So, as we think about how to ensure those responsibilities lead to desired outcomes for both customers and the business, let’s take a look at some of the trends and predictions that Deloitte posed for the profession. While they published them at some point in 2021, they offered that, “Over the next 12–24 months, the adoption of a Customer Success-led approach is poised to transform how enterprise-scale companies deliver long-term customer value.” I think we’re still in that 24-month window, so let’s see how we’re doing today compared to what they proposed.

1. Dynamic and Adaptable Customer Success

Right now, Customer Success teams are mainly brought into customer relationships after the sale/purchase is completed. Not ideal, as those handoffs and introductions are often clunky, and sometimes they just don’t happen. If they do happen, there may be multiple individuals from different teams involved in the transition meeting, creating much confusion for the customer. I’ve seen this happen. The next thing customers do is ask, “Who do I reach out to if I have a question?”

Here’s the prediction from Deloitte.

“We predict that in the coming year, the role of Customer Success will grow to become truly dynamic, with the ability for Customer Success resources to flex into multiple domains of customer experience as needed, regardless of whether the customer is in the early stages of the sales cycle or years into using the product. 

This dynamic relationship will require a more flexible staffing model that includes a group of Customer Success overlay resources who are not dedicated to assigned accounts, but instead are available to be targeted where there is the greatest customer need at any given time. 

The dynamic model allows Customer Success to become adaptable in scaling to serve more customers, and it also creates an opportunity for these overlay resources to become highly skilled specialists in responding at high-impact moments across the customer journey, such as onboarding, renewal, or incident resolution.”

Dickey, where do you think Customer Success teams stand with regards to this today? Are they truly dynamic, as Deloitte posits?

First, several companies have already embraced a pool-and-pod model, where skilled Customer Success specialists step in as needed. Second, Customer Success teams are already involved earlier in the sales process.

The pool-and-pod Customer Success Model, now mainly based on skills versus availability, helps the service provider bring in the right Customer Success Manager (CSM) to the right task. This model is the norm now and a natural progression for service providers looking to provide better and scaled service to their customers.

We also see post-sales customer-facing teams, including Customer Success, getting involved in the sales process earlier – when the customer is still a prospect – across the board. Prospects are far more likely to become customers if they see committed and engaged Customer Success teams eager to solve customer problems. 

In sales-led go-to-market motions, instead of the handover being a flip of a switch it becomes more of a collaborative effort between sales and the Customer Success department. Customer Success involvement gradually increases as customers progress through the sales process, and more specialized CSMs become involved.

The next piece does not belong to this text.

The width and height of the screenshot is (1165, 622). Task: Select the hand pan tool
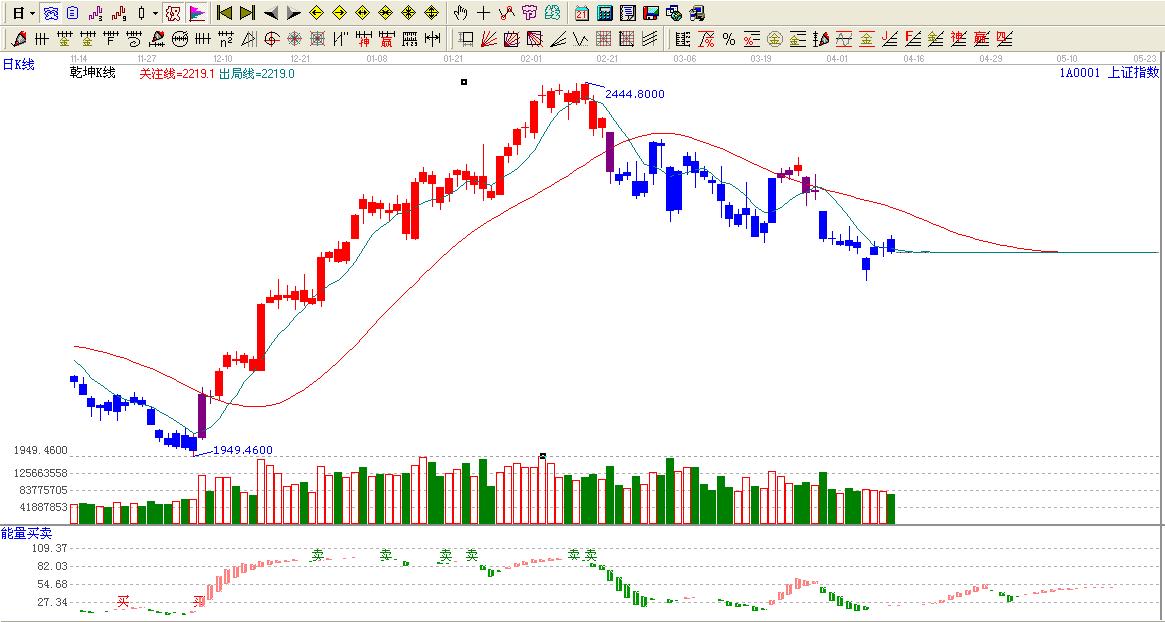[x=460, y=13]
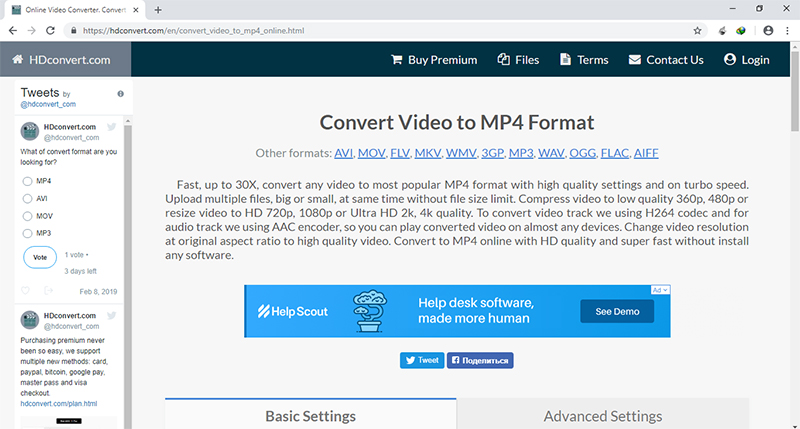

In product-led go-to-market motions, applying Customer Success principles to free/freemium users helps convert them into paying users. 

Of course, Customer Success leaders who do not use productivity or automation tools may find it much harder to get CSMs involved early on. Automation techniques can help scale Customer Success to prospects and customers in both sales- and product-led motions.

2. Customer Success as a Packaged Product

When you think about productizing your service offerings, Customer Success doesn’t necessarily fall into that thought process. I’m not sure that I can think of Customer Success as a packaged product. Sure, there might be specific consultative offerings that you might have or undertake that would be outside of the standard Customer Success responsibilities (see the start of the article!), but do these offerings fall onto Customer Success Managers? 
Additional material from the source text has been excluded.